Classification of Metaverse Transactions under GST


Since the nature and liability of tax in Metaverse transactions have been discussed, it is necessary to now address classification of such transactions. The Tariff Heading where Metaverse transactions can be classified is Heading 99.84.39 which reads as, “Other on-line contents nowhere else classified” and the rate of tax applicable is 18%. This is because any transaction which occurs in the Metaverse would be nothing but transfer of data over the medium of internet and such transfer of data over the medium of internet would be treated as “online content” for the purposes of Goods and Services Tax. For example, if a user decides to build a house in the Metaverse or purchase a car in the Metaverse then it would, in the core sense be transfer of data over the medium of internet classifying it as online content being supplied as online information database access retrieval services for the purposes of levy and collection of Goods and Services Tax.

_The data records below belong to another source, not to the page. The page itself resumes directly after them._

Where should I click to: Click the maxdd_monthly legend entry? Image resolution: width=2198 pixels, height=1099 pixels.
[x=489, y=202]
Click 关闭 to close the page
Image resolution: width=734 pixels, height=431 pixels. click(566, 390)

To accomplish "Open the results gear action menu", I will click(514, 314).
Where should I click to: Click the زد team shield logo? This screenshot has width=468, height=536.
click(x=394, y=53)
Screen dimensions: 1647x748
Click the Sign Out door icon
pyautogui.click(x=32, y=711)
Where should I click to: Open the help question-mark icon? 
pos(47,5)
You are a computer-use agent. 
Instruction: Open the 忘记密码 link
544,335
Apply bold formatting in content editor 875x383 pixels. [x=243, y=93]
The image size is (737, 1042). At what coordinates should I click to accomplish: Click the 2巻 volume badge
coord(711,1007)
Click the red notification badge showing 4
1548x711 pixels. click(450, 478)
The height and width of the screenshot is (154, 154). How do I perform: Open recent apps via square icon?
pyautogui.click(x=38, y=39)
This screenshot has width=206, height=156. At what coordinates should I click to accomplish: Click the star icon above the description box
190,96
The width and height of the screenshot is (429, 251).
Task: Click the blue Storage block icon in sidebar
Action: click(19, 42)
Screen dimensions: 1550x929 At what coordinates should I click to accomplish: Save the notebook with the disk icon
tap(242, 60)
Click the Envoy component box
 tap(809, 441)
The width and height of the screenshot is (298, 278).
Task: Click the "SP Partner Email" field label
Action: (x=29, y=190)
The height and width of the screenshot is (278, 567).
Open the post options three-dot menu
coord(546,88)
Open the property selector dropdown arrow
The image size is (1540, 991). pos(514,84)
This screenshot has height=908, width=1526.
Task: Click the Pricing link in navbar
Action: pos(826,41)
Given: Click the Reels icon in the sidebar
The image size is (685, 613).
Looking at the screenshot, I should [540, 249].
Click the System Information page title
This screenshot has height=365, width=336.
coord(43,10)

Valuation of Metaverse Transactions under GST


The next challenge which requires to be addressed is valuation under the Goods and Services Tax of Metaverse transactions. Section 15 of the Central Goods and Services Tax Act, 2017 read with Rules 27 to 35 of the Central Goods and Services Tax Rules, 2017 stipulate the valuation provisions. When payment for a Metaverse transaction is made in Indian currency, then there would not arise any problems since the general valuation provision under Section 15(1) of the Central Goods and Services Tax Act, 2017 which states that the transaction value would be the price actually paid or payable and Goods and Services Tax at the rate of 18% would be attracted on such price. However, payments in the Metaverse are also being made in cryptocurrencies which are not recognized as legal tender in India and thus, will constitute as barter. The scope of supply as envisaged under Section 7 of the Central Goods and Services Tax Act, 2017 embraces barter transactions and therefore, levy and collection of Goods and Services Tax have to be made on barter transactions as well. For cryptocurrencies, it is a challenge from the Indian context to conduct valuation for the purposes of Goods and Services Tax. Rule 27 read with Section 15(4) would become applicable in such instance and the open market value of the supply will determine the value of supply. This means that in case payment is made in cryptocurrency in a Metaverse transaction, then the market value of the cryptocurrency on the date on which payment is received by the supplier (as per time of supply provision under Section 13 of the Central Goods and Services Tax Act, 2017) would become the value and Goods and Services Tax at the rate of 18% will have to be paid on such transaction.


Conclusion


In view of the discussions undertaken in the present article, it is quite clear that several challenges exist for taxpayers and tax administration alike in levying and collecting Goods and Services Tax and it is necessary for such challenges to be taken up during the Goods and Services Tax Council Meetings and consequent mechanism to be created in order for there to be better clarity in respect of levy and collection of Goods and Services Tax on Metaverse transactions.